Prompt
Put the records below into a JSON list of strings, one string per line, leaving out blank lines.

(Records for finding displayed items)
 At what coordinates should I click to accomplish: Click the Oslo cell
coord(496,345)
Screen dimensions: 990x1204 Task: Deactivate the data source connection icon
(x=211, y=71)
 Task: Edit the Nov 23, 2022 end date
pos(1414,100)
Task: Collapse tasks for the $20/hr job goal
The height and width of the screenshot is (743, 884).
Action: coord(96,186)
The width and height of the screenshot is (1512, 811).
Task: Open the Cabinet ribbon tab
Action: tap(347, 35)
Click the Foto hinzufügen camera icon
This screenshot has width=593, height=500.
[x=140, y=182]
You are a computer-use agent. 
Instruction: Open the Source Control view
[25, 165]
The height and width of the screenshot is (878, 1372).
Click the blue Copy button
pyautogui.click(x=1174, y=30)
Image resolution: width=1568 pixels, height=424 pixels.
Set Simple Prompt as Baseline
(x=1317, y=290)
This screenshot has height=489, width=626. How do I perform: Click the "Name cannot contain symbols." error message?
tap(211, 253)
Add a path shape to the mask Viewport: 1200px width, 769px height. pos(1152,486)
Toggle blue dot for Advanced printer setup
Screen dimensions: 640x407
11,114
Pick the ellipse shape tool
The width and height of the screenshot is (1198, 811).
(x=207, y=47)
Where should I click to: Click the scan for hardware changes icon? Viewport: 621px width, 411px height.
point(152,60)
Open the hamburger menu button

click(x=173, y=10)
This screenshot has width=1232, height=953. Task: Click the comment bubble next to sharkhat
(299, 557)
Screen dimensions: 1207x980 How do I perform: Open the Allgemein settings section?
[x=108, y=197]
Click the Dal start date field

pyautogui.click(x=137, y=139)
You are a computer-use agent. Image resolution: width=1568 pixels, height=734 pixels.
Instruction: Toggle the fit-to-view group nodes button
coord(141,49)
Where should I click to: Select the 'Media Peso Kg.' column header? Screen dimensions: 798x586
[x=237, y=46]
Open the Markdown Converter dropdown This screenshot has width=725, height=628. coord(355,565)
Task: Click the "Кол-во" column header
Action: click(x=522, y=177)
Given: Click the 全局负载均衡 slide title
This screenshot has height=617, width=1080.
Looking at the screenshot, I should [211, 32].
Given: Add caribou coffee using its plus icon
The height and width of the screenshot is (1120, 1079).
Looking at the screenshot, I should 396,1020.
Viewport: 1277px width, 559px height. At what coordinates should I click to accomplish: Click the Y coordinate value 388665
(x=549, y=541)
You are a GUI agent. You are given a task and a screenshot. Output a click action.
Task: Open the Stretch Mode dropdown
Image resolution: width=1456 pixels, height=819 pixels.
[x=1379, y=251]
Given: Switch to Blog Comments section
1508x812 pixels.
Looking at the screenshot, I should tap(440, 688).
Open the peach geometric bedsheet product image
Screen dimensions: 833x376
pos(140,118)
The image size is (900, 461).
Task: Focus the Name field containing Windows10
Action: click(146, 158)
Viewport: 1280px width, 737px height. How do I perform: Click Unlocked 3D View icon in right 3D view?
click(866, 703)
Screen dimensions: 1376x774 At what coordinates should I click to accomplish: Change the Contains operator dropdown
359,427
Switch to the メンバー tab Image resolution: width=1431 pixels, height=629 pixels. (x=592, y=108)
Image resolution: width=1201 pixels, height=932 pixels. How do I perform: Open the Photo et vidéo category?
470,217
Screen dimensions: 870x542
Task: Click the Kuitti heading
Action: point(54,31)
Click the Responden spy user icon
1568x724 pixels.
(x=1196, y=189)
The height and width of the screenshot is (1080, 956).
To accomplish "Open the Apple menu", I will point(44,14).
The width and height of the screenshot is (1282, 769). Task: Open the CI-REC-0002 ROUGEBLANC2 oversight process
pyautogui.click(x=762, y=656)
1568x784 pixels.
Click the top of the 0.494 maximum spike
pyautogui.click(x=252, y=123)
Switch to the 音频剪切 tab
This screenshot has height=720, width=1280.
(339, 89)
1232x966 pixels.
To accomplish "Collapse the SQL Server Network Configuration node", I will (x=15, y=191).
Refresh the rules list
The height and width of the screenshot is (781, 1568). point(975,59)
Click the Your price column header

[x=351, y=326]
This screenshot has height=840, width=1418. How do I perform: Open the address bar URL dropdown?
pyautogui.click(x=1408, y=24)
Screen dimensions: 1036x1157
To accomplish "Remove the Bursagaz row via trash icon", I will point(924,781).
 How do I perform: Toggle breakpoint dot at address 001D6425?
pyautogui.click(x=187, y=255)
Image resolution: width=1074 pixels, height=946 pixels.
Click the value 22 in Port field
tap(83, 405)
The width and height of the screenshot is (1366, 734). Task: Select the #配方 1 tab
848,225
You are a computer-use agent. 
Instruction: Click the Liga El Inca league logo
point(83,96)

Solution for this exercise
[
  " At what coordinates should I click to accomplish: Click the Oslo cell",
  "coord(496,345)",
  "Screen dimensions: 990x1204 Task: Deactivate the data source connection icon",
  "(x=211, y=71)",
  " Task: Edit the Nov 23, 2022 end date",
  "pos(1414,100)",
  "Task: Collapse tasks for the $20/hr job goal",
  "The height and width of the screenshot is (743, 884).",
  "Action: coord(96,186)",
  "The width and height of the screenshot is (1512, 811).",
  "Task: Open the Cabinet ribbon tab",
  "Action: tap(347, 35)",
  "Click the Foto hinzufügen camera icon",
  "This screenshot has width=593, height=500.",
  "[x=140, y=182]",
  "You are a computer-use agent. ",
  "Instruction: Open the Source Control view",
  "[25, 165]",
  "The height and width of the screenshot is (878, 1372).",
  "Click the blue Copy button",
  "pyautogui.click(x=1174, y=30)",
  "Image resolution: width=1568 pixels, height=424 pixels.",
  "Set Simple Prompt as Baseline",
  "(x=1317, y=290)",
  "This screenshot has height=489, width=626. How do I perform: Click the \"Name cannot contain symbols.\" error message?",
  "tap(211, 253)",
  "Add a path shape to the mask Viewport: 1200px width, 769px height. pos(1152,486)",
  "Toggle blue dot for Advanced printer setup",
  "Screen dimensions: 640x407",
  "11,114",
  "Pick the ellipse shape tool",
  "The width and height of the screenshot is (1198, 811).",
  "(x=207, y=47)",
  "Where should I click to: Click the scan for hardware changes icon? Viewport: 621px width, 411px height.",
  "point(152,60)",
  "Open the hamburger menu button",
  "click(x=173, y=10)",
  "This screenshot has width=1232, height=953. Task: Click the comment bubble next to sharkhat",
  "(299, 557)",
  "Screen dimensions: 1207x980 How do I perform: Open the Allgemein settings section?",
  "[x=108, y=197]",
  "Click the Dal start date field",
  "pyautogui.click(x=137, y=139)",
  "You are a computer-use agent. Image resolution: width=1568 pixels, height=734 pixels.",
  "Instruction: Toggle the fit-to-view group nodes button",
  "coord(141,49)",
  "Where should I click to: Select the 'Media Peso Kg.' column header? Screen dimensions: 798x586",
  "[x=237, y=46]",
  "Open the Markdown Converter dropdown This screenshot has width=725, height=628. coord(355,565)",
  "Task: Click the \"Кол-во\" column header",
  "Action: click(x=522, y=177)",
  "Given: Click the 全局负载均衡 slide title",
  "This screenshot has height=617, width=1080.",
  "Looking at the screenshot, I should [211, 32].",
  "Given: Add caribou coffee using its plus icon",
  "The height and width of the screenshot is (1120, 1079).",
  "Looking at the screenshot, I should 396,1020.",
  "Viewport: 1277px width, 559px height. At what coordinates should I click to accomplish: Click the Y coordinate value 388665",
  "(x=549, y=541)",
  "You are a GUI agent. You are given a task and a screenshot. Output a click action.",
  "Task: Open the Stretch Mode dropdown",
  "Image resolution: width=1456 pixels, height=819 pixels.",
  "[x=1379, y=251]",
  "Given: Switch to Blog Comments section",
  "1508x812 pixels.",
  "Looking at the screenshot, I should tap(440, 688).",
  "Open the peach geometric bedsheet product image",
  "Screen dimensions: 833x376",
  "pos(140,118)",
  "The image size is (900, 461).",
  "Task: Focus the Name field containing Windows10",
  "Action: click(146, 158)",
  "Viewport: 1280px width, 737px height. How do I perform: Click Unlocked 3D View icon in right 3D view?",
  "click(866, 703)",
  "Screen dimensions: 1376x774 At what coordinates should I click to accomplish: Change the Contains operator dropdown",
  "359,427",
  "Switch to the メンバー tab Image resolution: width=1431 pixels, height=629 pixels. (x=592, y=108)",
  "Image resolution: width=1201 pixels, height=932 pixels. How do I perform: Open the Photo et vidéo category?",
  "470,217",
  "Screen dimensions: 870x542",
  "Task: Click the Kuitti heading",
  "Action: point(54,31)",
  "Click the Responden spy user icon",
  "1568x724 pixels.",
  "(x=1196, y=189)",
  "The height and width of the screenshot is (1080, 956).",
  "To accomplish \"Open the Apple menu\", I will point(44,14).",
  "The width and height of the screenshot is (1282, 769). Task: Open the CI-REC-0002 ROUGEBLANC2 oversight process",
  "pyautogui.click(x=762, y=656)",
  "1568x784 pixels.",
  "Click the top of the 0.494 maximum spike",
  "pyautogui.click(x=252, y=123)",
  "Switch to the 音频剪切 tab",
  "This screenshot has height=720, width=1280.",
  "(339, 89)",
  "1232x966 pixels.",
  "To accomplish \"Collapse the SQL Server Network Configuration node\", I will (x=15, y=191).",
  "Refresh the rules list",
  "The height and width of the screenshot is (781, 1568). point(975,59)",
  "Click the Your price column header",
  "[x=351, y=326]",
  "This screenshot has height=840, width=1418. How do I perform: Open the address bar URL dropdown?",
  "pyautogui.click(x=1408, y=24)",
  "Screen dimensions: 1036x1157",
  "To accomplish \"Remove the Bursagaz row via trash icon\", I will point(924,781).",
  " How do I perform: Toggle breakpoint dot at address 001D6425?",
  "pyautogui.click(x=187, y=255)",
  "Image resolution: width=1074 pixels, height=946 pixels.",
  "Click the value 22 in Port field",
  "tap(83, 405)",
  "The width and height of the screenshot is (1366, 734). Task: Select the #配方 1 tab",
  "848,225",
  "You are a computer-use agent. ",
  "Instruction: Click the Liga El Inca league logo",
  "point(83,96)"
]